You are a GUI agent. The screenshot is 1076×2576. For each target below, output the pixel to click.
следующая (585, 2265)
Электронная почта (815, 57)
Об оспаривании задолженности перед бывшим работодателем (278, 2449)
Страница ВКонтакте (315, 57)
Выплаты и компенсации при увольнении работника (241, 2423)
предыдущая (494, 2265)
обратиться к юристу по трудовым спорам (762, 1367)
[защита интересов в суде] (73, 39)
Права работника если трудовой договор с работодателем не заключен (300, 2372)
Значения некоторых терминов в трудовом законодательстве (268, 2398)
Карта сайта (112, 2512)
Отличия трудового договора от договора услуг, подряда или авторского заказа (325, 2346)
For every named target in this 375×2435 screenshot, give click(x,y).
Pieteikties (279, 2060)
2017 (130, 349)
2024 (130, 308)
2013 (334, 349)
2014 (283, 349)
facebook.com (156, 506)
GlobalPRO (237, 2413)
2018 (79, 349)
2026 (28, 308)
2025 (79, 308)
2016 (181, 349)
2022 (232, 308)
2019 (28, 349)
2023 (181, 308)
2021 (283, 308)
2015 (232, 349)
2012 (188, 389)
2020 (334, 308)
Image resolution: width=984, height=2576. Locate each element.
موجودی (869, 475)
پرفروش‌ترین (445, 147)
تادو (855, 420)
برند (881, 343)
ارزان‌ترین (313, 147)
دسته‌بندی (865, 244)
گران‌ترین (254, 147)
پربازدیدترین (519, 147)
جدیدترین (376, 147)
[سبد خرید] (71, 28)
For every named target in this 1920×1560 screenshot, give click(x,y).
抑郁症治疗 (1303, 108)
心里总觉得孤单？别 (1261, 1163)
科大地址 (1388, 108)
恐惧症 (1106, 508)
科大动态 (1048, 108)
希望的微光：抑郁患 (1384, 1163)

- [Task description]
Select all lines with the word "named" from the entries above.

- [Solution for this task]
For every named target in this 375×2435 screenshot, give click(x,y).
For every named target in this 1920×1560 screenshot, give click(x,y).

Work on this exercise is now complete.